A Compact Network Model for Learning in Distribution Space

Ms Connie Kou Khor Li
Dr Ng Teck Khim, Associate Professor (Practice), School of Computing
Dr Lee Hwee Kuan, Adjunct Associate Professor, School of Computing

  07 Apr 2020 Tuesday, 09:30 AM to 11:00 AM

 Executive Classroom, COM2-04-02


Despite the superior performance of deep learning methods in various tasks, challenges remain in the area of regression on function spaces. In this work, we address the problem of regression where the data are distributions. In contrast to prediction on single instances, distribution regression can be useful for population-based studies or on problems that are inherently statistical in nature. However, neural networks are not designed for distribution inputs - the networks are unable to encode function inputs compactly as each node encodes just a real value. To that end, we propose a novel idea to address this shortcoming: we encode an entire function in each network node. Our proposed model, which we call distribution regression network (DRN), propagates distributions layerwise through the nodes, with a propagation form inspired by statistical physics. We conducted theoretical analysis and derive some properties of DRN in comparison to conventional neural networks. DRN' s propagation is highly regularized, with rich propagation behavior controlled by very few network parameters.

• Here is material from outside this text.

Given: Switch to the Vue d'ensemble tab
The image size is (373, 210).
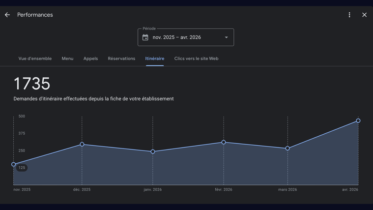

We conducted comprehensive experiments to test DRN against other methods. Our experimental findings show that DRN uses at least two times fewer training data and has better accuracies even with increasing data sampling noise and task difficulty. Furthermore, the theoretical properties of DRN can be used to provide some explanation for DRN's generalization performance.

As an application, we use DRN in a defense method against adversarial attacks in convolutional neural networks by integrating with existing transformation-based defenses. Exploiting the fact that the transformation methods are stochastic, our method samples a population of transformed images and performs the final classification on distributions of softmax probabilities. We train a separate compact distribution classifier to recognize distinctive features in the distributions of softmax probabilities of transformed clean images. Without retraining the original CNN, our distribution classifier improves the performance of transformation-based defenses on both clean and adversarial images.